What are some ideas for employers to help them retain data scientists once hired?
Attracting and hiring great data scientists is only the first step: companies also need to motivate and retain them. Best practices for that fall into three main categories: support, ownership, and purpose. Support them by making sure they have the right tools and by investing in their education. Give them ownership by involving them in decision making and recognize them when their contributions have advanced your mission.
How are companies such as eBay and Pfizer using data scientists?
At eBay, the machine learning and data science team conducts a wide variety of activities, including machine learning, data mining, economics, user behavior analytics, information retrieval, and visualization. They analyze users, user behaviors, transactions, items, feedback, and especially searches.
For instance, eBay uses intelligence from advanced users and applies it to help what they call "the naive user" (a user who's not good with queries).

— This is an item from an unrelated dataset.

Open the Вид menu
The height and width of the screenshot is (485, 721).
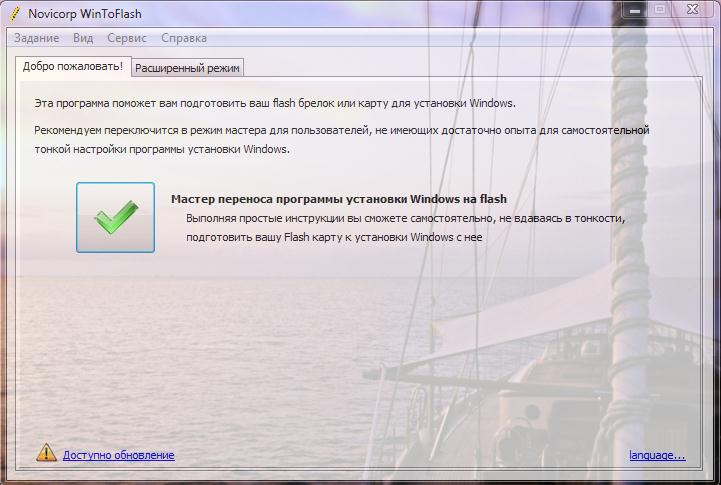click(x=83, y=38)
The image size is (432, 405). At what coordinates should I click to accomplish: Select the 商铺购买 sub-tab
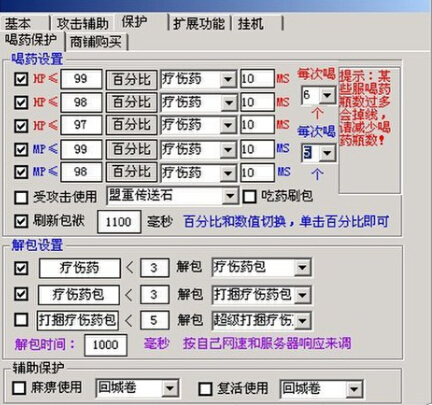(96, 42)
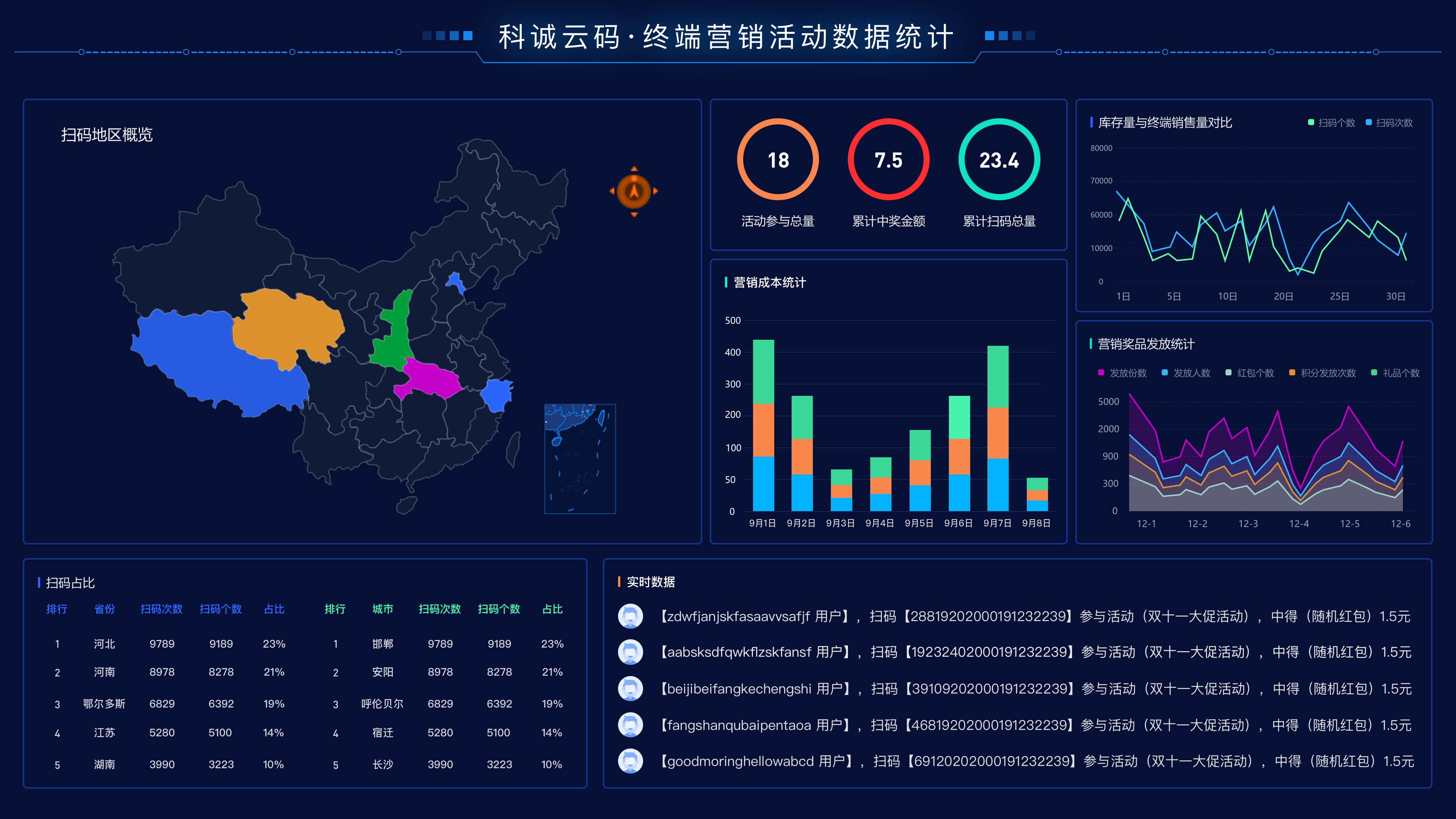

A lot of effort goes into the first step of cleaning the data. After that, eBay goes six years back in time to analyze user behavior, pretty much in real time.
Pfizer is "using data to more efficiently develop medicines and better define which patients will most benefit," according to a 2015 article in Forbes. They are using big data to understand the obesity epidemic and how it may affect medicine development. They're combining clinical, genomic, and real world data to identify correlations and define subtypes of obesity among individuals, as well as predict who is at risk of diabetes or cardiovascular disease earlier than we can now.
These kinds of insights can help assess how certain types of people may respond to medication, allowing us to explore how we customize treatment depending on genetic, dietary, or even lifestyle factors.
In which industries are you seeing the most growth in the need for data scientists?
We've seen the most growth in big data analytics in a few industries:
Healthcare: The Affordable Care Act is forcing both payers and providers to look into using healthcare analytics to reduce costs as they shift from a fee-for-service model toward outcome-based medicine.
Finance: Ongoing regulatory scrutiny from laws such as Sarbanes-Oxley and Dodd- Frank is forcing banks to use analytics to strengthen oversight -- which is driving a lot of the innovation in the field. At the same time, alternative credit providers are using big data and analytics to improve their underwriting models to aggressively disrupt larger financial players.
Technology: There is excitement around artificial neural networks, which involve complex machine learning that requires no human intervention or domain expertise. On the other hand, we're also seeing that in the most complex problem domains, a combination of human expertise and advanced analytics is still the dominant strategy.